Overseas students frustrated as China and Japan restrict entry

Students stranded across the world, half a year since restrictions began, suffer from anxiety and loss of opportunity

October 5, 2020
Great Wall of China
Source: iStock

China and Japan, the two largest receiving nations for foreign students in Asia, also have some of the world’s strictest border controls for readmitting foreign students and academics, some of whom remain shut out after half a year.

China’s borders closed in March and have not fully opened since. At the peak of its epidemic, there was only one weekly flight from each foreign country, causing a spike in ticket prices that left even some Chinese nationals unable to get home. While regulations have eased for Chinese citizens and select work visa holders, there is still not a free flow of traffic into China.

Japan has come under criticism from the higher education community for regulations that have barred some non-Japanese citizens from returning to their schools and academic workplaces.

Both countries have seen increases in foreign students in the past few years, particularly from other Asian nations. There were nearly 500,000 foreign students in China in 2018, according to the education ministry, and more than 300,000 in Japan, according to the Japan Student Services Organization

Michael Vyshnepolsky was intending to attend a language school in Japan in April, after completing a PhD in chemistry in Germany, and then finding work there. He had completed applications, paid fees, submitted paperwork to the embassy and expected a visa in a week, which has not come through.

“In these six months, I received zero information on when Japan plans to reopen borders,” he told Times Higher Education. “I have had no income for five months now. Planning has been impossible since no information is provided. Therefore the whole situation has become mentally and financially very frustrating for me.”

There is a similar situation in China. Sixth Tone, a Chinese news website, interviewed foreign students stuck everywhere from Bulgaria to Sudan, Pakistan and Thailand. They were struggling to finish thesis dissertations and laboratory work remotely for Chinese universities, and in some cases dropped out.

Some academics have also been caught in the net. Areum Jeong, an assistant professor at the Sichuan University-Pittsburgh Institute, told THE that she taught remotely from her native South Korea from January to August. At the time of writing, she was back in China, but under quarantine.

“I feel privileged that I was able to go through the process safely,” she said. “I realise it isn’t easy, especially for precarious academics. Probably one of the toughest things was the uncertainty.”

Other places in the region, such as South Korea, Singapore, Hong Kong and Taiwan, have been more open to foreign students, although many loosened restrictions only recently and still have strict quarantines.

The protectionist reaction in Asia has been markedly different than in the West, where major receiving nations such as the UK and Canada are actively working to recruit or retain foreign students, who are a major source of income for universities.

Yang Rui, associate dean (research) at the University of Hong Kong’s Faculty of Education told THE that a combination of factors led to the different responses.

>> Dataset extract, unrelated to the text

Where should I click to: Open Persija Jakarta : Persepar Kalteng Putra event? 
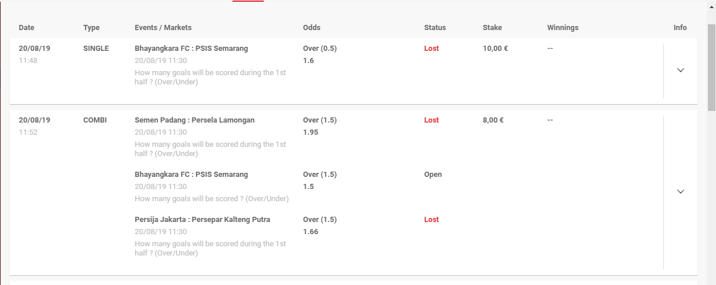pos(202,220)
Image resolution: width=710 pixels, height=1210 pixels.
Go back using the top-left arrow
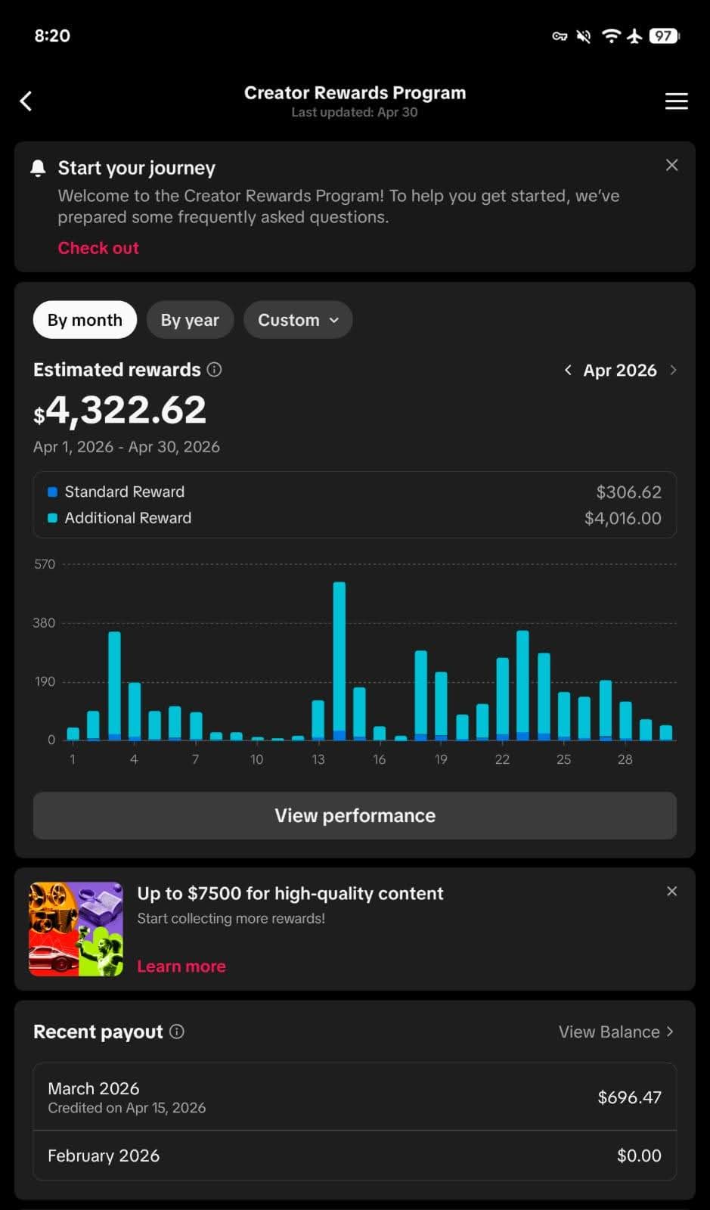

“A major reason is financial,” he said. “Many Western universities have been selling education for a long time, and this has become their normal operation…In contrast, neither Japanese nor Chinese universities have treated education as a business. They treat it more as ‘soft power’ and are thus willing to spend money on it. Other Asian universities are in a similar situation.”

Foreign students make up less than 2 per cent of college and university students in China, and less than 8 per cent in Japan. However, their absence is still felt.

Rochelle Kopp, who teaches at the University of Kitakyushu, told THE that, “with the number of college-aged Japanese falling, these international students are an increasingly important revenue source for Japanese universities”.